*** Extracted entries ***

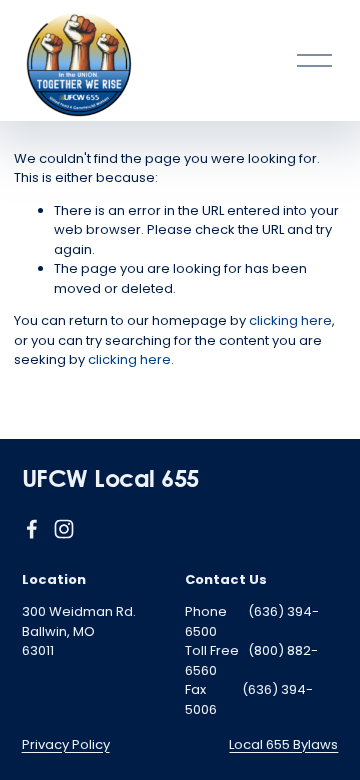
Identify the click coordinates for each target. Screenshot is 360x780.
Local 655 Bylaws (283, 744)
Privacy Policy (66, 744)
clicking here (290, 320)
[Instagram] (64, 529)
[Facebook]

*** End of Extracted entries ***

» Assigned task:
Here the job is to print the data above exactly, except for any pictures.

» Answer section:
Identify the click coordinates for each target. Screenshot is 360x780.
Local 655 Bylaws (283, 744)
Privacy Policy (66, 744)
clicking here (290, 320)
[Instagram] (64, 529)
[Facebook]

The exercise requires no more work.